*PROBLEM*. Over all lines in the data below, count those holding "computer" and give only the result.
(RECORDED DATA begins)
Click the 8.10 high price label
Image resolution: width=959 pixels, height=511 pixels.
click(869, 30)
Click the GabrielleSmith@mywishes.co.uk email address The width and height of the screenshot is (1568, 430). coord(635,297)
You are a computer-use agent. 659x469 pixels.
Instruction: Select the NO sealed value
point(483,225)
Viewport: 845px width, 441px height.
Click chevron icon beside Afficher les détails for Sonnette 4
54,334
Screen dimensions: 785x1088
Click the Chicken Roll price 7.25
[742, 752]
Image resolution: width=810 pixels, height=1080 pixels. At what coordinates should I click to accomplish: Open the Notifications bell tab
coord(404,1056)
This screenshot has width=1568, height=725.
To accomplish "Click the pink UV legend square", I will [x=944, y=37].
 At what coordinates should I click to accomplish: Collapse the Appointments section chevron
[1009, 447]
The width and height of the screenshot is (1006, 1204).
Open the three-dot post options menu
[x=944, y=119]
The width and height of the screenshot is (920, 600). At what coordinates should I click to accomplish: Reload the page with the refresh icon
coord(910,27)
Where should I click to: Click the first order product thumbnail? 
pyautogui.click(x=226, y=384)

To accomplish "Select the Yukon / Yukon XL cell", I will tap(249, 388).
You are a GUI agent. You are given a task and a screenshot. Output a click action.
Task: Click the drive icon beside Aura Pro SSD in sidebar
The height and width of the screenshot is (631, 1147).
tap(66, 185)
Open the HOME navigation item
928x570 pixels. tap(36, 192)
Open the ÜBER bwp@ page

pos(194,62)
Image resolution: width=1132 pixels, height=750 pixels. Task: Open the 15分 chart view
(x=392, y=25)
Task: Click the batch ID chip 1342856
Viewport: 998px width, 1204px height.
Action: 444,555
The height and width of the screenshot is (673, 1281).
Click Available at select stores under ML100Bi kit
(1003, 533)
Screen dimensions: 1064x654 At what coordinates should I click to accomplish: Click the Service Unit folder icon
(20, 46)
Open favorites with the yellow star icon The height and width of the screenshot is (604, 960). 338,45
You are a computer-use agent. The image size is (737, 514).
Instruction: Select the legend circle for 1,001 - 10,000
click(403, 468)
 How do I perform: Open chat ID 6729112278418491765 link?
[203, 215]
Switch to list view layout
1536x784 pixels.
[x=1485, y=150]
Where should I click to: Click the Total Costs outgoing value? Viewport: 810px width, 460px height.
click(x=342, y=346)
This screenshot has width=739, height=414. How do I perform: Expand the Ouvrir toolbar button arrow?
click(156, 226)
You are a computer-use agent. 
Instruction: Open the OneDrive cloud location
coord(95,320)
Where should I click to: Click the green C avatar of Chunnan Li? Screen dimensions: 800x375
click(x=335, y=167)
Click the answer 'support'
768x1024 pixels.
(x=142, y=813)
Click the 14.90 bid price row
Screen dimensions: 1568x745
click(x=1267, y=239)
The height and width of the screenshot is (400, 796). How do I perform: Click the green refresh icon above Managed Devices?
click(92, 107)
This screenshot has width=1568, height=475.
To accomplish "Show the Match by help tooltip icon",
(RECORDED DATA ends)
*RESULT FOR THIS TASK*. 3